The Vietnam War's Great Lie : How the Communists and Pham Xuan An won the propaganda war. (Luke Hunt, February 13, 2018, The Diplomat)

Measuring the overall success of what the Communists called their "general offensive-general uprising" strategy is a subject of endless debate. But as for the anticipated rebellion - the South Vietnamese every-person instinctively throwing off the shackles of U.S. neocolonialism - Dang and his compatriots were clearly very wrong.

The southern populace didn't rise up, but still, it was quite a fight. When the Tet Offensive launched on January 30, more than 100 cities across South Vietnam - including Saigon - and military outposts came under attack. The worst of the fighting was in Hue, where 150 Marines died and around 5,000 North Vietnamese soldiers were killed, mainly in airstrikes.

During the brief occupation of the ancient capital, the Communists proved how nasty they could be.

The bodies of more than 2,800 people were discovered, and another 3,000 residents of Hue were missing. They also set about razing Hue's treasured heritage; palaces, temples, and monuments from the distant past were leveled.

But the counteroffensives were as vicious as they were successful.
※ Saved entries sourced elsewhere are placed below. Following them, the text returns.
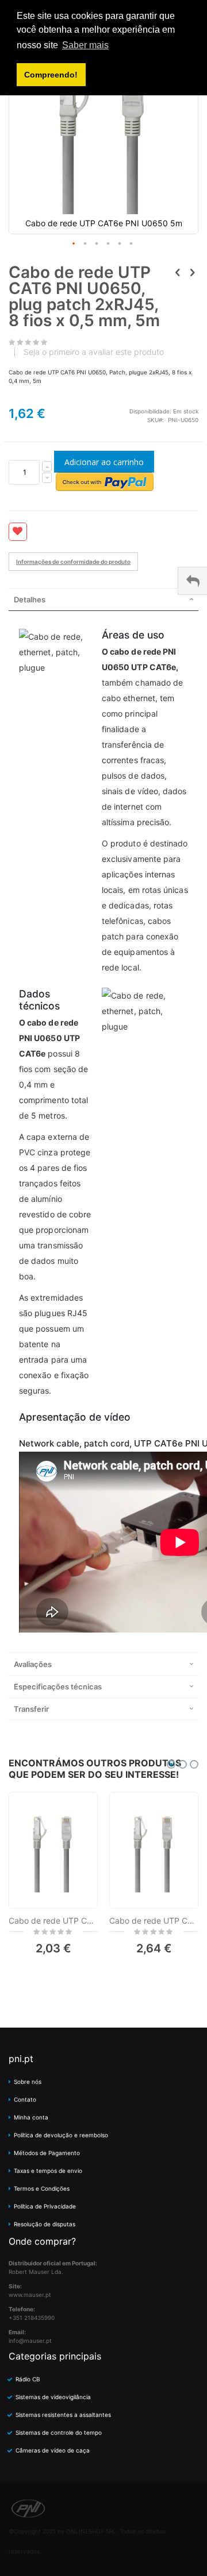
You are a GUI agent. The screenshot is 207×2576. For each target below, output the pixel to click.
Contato (25, 2099)
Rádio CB (28, 2379)
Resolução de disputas (44, 2224)
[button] (74, 244)
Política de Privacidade (45, 2206)
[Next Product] (192, 272)
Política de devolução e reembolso (61, 2135)
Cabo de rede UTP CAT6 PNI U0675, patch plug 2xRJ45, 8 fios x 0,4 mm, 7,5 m (53, 1920)
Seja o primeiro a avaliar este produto (94, 352)
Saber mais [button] (85, 45)
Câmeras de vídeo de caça (53, 2450)
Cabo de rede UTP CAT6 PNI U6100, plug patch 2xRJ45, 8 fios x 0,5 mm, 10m (153, 1920)
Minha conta (31, 2117)
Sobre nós (27, 2081)
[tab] (103, 599)
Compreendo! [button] (51, 74)
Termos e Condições (42, 2188)
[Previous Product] (177, 272)
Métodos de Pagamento (47, 2152)
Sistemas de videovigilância (53, 2396)
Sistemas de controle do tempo (59, 2432)
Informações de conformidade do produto (73, 561)
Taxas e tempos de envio (48, 2170)
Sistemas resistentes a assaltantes (63, 2414)
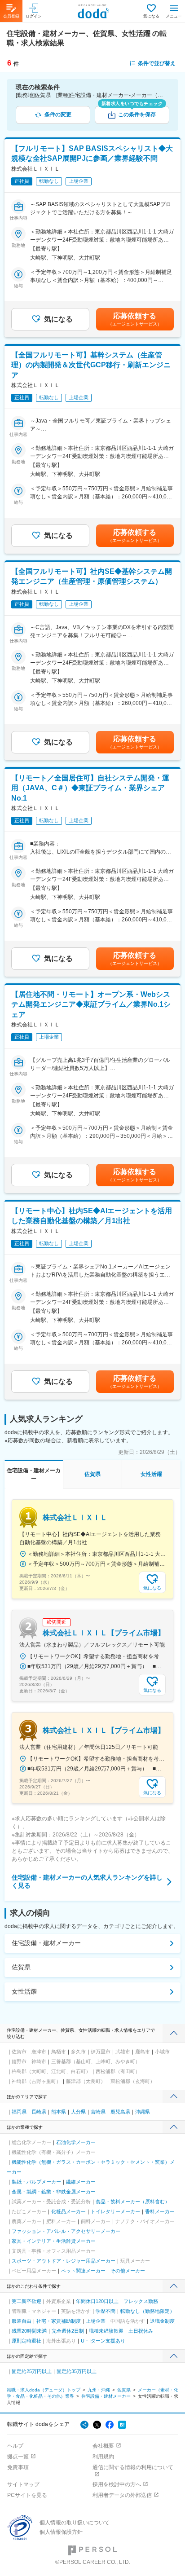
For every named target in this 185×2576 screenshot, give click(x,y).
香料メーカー (160, 2211)
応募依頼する (135, 319)
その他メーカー (127, 2270)
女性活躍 (24, 1991)
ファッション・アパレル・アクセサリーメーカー (66, 2231)
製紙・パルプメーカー (36, 2181)
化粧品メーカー (68, 2211)
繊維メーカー (81, 2181)
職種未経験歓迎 (106, 2331)
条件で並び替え (157, 63)
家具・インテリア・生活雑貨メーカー (54, 2241)
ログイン (34, 16)
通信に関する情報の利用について (132, 2467)
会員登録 (11, 16)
As the attacks subsided, the U.S. intensified its Phoenix Program, designed by the CIA to neutralize the infrastructure of the Viet Cong and its political wing, the National Liberation Front of South Vietnam, through "infiltration, capture, counterterrorism, interrogation, and assassination."

It proved highly successful, neutralizing 81,740 suspected Viet Cong operatives, informants, and supporters. Of them, somewhere between 26,000 and 41,000 were killed between 1965 and 1972, many after Tet.

The initial Tet attacks were followed by two other waves, in May and August, and because of this Communist forces stayed entrenched close to the cities during the interlude between these rolling campaigns.

This tactic, driven by decisionmaking in Hanoi, proved lethal for Viet Cong survivors because it allowed South Vietnamese and U.S. troops to leapfrog over Communist positions and attack their main forces that were dug in from the rear.

The Communist ranks were devastated, especially the southern fighters. 1969 and 1970 were dark years, during which resentment of Hanoi burbled among southern leaders who felt they had been cannon fodder for Hanoi's quixotic plans.

But public opinion in the United States of what the Tet Offensive meant reflected a different perspective of a complicated reality: the yawning gap between what their own leaders were saying about an enemy on the ropes and the waves of Communist attacks that rippled across South Vietnam, and across their TV screens. Far from impending defeat, there seemed to be a Communist soldier under every rock.

That's where An, who had a college education and interned with U.S.-based newspapers a decade earlier, stepped in. He sought to reinforce an American public in its mistaken belief that the Viet Cong remained a strong, viable force capable of defeating the mighty U.S. military.